Mordred Posted March 30 Posted March 30 (edited) sigh use that same graph and draw a set three points to make a triangle in the explosion case draw a line from the origin to each corner of the triangle. Now move the triangle along the radial lines you just drew keeping the three points on those lines you drew from the center. Can you honestly tell me that the length of each side expands equally and has no angle change ? An even simple example is any two points on the circumference of a circle. if the radius increases so to does the distance between the two points the rate of change isn't linear as the radius increases either. For example take a circle with radius line place two points on the circumference at two different angles. Now just to get a triangle place a point on one of those angles half of the circumference. Will all sides change equally if you shift the triangle outward while preserving the same angle from the origin to each point of the triangle ? the two points on the same radial angle will have no change in distance while the other point will increase in distance between the other two Edited March 30 by Mordred
KJW Posted March 30 Posted March 30 (edited) 27 minutes ago, Mordred said: sigh use that same graph and draw a set three points to make a triangle in the explosion case draw a line from the origin to each corner of the triangle. Now move the triangle along the radial lines you just drew keeping the three points on those lines you drew from the center. Can you honestly tell me that the length of each side expands equally and has no angle change ? I'm not sure I'm visualising your description correctly, but in my assessment of the explosion, triangles formed from any three particles will expand with unchanged angles over time. The above mathematics of the non-relativistic case makes this clear. And I'm quite confident, without explicitly checking, that the same is true for the relativistic case also, in spite of the curvature of the three-dimensional space. Edited March 30 by KJW
Mordred Posted March 30 Posted March 30 (edited) were using the triangle to help visualize coordinate changes remember ? It is basic geometry and ratios of change in the case of expansion the distance between any ensemble of coordinates will change equally. That is not the case in an explosion scenario. perhaps this will help lets apply actual coordinates. place a point at 0.0 on an x,y graph. Now place a point at 6,0 and 0,6. measure the distance between 0.6 and 6,0. Now change 0.6 and 6,0 to 12,0 and 0,12 and measure the change in distance between 0,12 and 12,0. Does that distance change by 6 which is the ratio of change along the x and y axis ? the length of the Hypotenuse will have a different rate of change as per Pythagorus theorem using the x and y axis allows us to form a right angle triangle . a^2+b^2=c^2 Edited March 30 by Mordred
KJW Posted March 30 Posted March 30 Consider on the x,y-graph the following three points: (1,0), (0,2), and (3,4) at some time. At double the time, (1,0) will become (2,0) because its velocity is 1 along the x-axis; (0,2) will become (0,4) because its velocity is 2 along the y-axis; and (3,4) will become (6,8) because its velocity is 5 along the (3,4)-direction. The triangle is double the size and all the angles are the same.

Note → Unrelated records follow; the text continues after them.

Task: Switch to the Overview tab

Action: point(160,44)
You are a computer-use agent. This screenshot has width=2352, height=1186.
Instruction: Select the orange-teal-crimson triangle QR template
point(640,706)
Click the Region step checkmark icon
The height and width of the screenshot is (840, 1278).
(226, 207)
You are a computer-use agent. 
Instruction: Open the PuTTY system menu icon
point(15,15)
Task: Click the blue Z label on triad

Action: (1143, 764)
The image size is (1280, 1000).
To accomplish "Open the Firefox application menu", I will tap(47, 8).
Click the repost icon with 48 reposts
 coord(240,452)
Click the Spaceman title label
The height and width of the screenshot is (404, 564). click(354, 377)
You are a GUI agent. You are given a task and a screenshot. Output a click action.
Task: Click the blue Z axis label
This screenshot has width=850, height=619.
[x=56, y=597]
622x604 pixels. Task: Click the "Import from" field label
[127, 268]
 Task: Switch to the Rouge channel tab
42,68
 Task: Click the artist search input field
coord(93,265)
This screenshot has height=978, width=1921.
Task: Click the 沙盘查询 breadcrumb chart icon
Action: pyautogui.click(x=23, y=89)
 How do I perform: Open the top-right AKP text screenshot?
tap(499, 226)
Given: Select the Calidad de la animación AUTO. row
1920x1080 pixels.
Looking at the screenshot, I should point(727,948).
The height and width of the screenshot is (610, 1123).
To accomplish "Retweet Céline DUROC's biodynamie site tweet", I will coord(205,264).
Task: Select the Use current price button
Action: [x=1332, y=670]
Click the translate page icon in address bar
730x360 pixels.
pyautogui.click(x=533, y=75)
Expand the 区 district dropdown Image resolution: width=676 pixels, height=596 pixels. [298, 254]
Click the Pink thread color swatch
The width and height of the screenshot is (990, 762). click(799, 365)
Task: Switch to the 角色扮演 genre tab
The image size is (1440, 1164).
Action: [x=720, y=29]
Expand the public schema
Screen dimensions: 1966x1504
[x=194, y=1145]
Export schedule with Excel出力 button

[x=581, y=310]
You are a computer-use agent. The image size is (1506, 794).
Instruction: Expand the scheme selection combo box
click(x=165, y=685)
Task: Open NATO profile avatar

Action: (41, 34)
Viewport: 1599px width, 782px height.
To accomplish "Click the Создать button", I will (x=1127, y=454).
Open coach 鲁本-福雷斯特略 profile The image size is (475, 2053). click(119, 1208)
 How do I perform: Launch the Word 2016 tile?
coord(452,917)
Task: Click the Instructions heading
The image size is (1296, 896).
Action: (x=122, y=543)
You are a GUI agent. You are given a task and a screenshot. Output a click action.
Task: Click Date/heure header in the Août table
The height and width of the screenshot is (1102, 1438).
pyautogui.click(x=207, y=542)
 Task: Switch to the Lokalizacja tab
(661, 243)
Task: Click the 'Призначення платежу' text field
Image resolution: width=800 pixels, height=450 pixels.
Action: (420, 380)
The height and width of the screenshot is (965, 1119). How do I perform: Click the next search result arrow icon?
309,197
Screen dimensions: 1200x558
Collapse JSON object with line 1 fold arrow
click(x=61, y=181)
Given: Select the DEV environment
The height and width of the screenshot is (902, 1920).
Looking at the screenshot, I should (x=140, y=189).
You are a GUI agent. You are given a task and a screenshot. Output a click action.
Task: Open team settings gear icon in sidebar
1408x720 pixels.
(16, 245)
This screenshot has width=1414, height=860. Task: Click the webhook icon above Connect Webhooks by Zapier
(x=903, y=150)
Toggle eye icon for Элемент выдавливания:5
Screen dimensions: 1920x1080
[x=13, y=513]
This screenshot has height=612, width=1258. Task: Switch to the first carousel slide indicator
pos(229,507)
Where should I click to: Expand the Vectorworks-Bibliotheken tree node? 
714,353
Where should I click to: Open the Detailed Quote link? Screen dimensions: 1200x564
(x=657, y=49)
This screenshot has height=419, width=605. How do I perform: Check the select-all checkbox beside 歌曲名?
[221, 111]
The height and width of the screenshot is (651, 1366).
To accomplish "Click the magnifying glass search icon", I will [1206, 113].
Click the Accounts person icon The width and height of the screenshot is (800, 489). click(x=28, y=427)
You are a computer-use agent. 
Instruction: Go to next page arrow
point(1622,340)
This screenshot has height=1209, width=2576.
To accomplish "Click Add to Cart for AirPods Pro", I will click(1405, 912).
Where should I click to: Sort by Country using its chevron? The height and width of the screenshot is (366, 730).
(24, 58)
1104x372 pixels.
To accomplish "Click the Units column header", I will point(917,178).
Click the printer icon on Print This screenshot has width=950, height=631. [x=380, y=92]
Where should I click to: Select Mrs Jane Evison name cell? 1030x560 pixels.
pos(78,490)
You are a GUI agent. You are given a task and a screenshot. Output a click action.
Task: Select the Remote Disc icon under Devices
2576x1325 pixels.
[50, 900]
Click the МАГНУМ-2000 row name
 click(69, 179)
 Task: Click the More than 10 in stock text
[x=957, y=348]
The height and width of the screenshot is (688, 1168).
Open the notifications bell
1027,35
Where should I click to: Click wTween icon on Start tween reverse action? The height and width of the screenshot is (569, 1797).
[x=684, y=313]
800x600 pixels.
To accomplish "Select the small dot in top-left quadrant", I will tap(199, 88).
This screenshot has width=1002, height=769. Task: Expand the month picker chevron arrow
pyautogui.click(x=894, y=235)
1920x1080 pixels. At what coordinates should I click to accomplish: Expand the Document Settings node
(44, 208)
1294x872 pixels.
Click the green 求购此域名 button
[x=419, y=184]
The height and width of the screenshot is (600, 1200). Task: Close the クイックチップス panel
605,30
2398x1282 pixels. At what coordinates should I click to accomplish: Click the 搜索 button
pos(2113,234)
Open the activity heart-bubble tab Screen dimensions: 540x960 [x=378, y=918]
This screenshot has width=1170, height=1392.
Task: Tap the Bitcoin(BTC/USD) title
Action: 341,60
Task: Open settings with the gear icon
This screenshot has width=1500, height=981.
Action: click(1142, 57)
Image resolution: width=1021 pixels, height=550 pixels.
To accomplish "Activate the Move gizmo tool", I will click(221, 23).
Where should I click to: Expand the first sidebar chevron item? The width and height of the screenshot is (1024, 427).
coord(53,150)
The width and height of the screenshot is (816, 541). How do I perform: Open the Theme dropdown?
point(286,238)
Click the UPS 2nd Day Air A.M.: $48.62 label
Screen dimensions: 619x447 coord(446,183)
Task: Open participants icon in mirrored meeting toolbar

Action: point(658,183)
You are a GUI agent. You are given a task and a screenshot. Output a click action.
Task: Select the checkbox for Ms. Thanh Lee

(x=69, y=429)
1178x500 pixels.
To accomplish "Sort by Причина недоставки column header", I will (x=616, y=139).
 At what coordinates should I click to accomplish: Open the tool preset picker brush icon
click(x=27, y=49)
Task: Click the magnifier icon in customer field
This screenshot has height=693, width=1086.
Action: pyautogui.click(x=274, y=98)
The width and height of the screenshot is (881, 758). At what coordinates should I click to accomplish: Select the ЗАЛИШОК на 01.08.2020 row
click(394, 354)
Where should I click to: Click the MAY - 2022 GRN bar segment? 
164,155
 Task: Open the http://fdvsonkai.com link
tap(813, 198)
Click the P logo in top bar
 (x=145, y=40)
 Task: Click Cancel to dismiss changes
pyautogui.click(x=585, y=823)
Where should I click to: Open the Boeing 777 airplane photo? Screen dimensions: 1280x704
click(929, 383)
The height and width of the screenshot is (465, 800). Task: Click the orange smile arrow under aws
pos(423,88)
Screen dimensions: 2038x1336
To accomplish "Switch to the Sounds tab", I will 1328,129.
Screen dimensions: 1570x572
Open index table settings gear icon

Mordred Posted March 30 Posted March 30 Are you going tell me you could not see that all sides did not change equally in the hypotenuse on a right angle triangle? In the last example I gave above ?
KJW Posted March 30 Posted March 30 8 minutes ago, Mordred said: Are you going tell me you could not see that all sides did not change equally in the hypotenuse on a right angle triangle? In the last example I gave above ? I figure that because you are trying to correct my error that it would be better to use my example.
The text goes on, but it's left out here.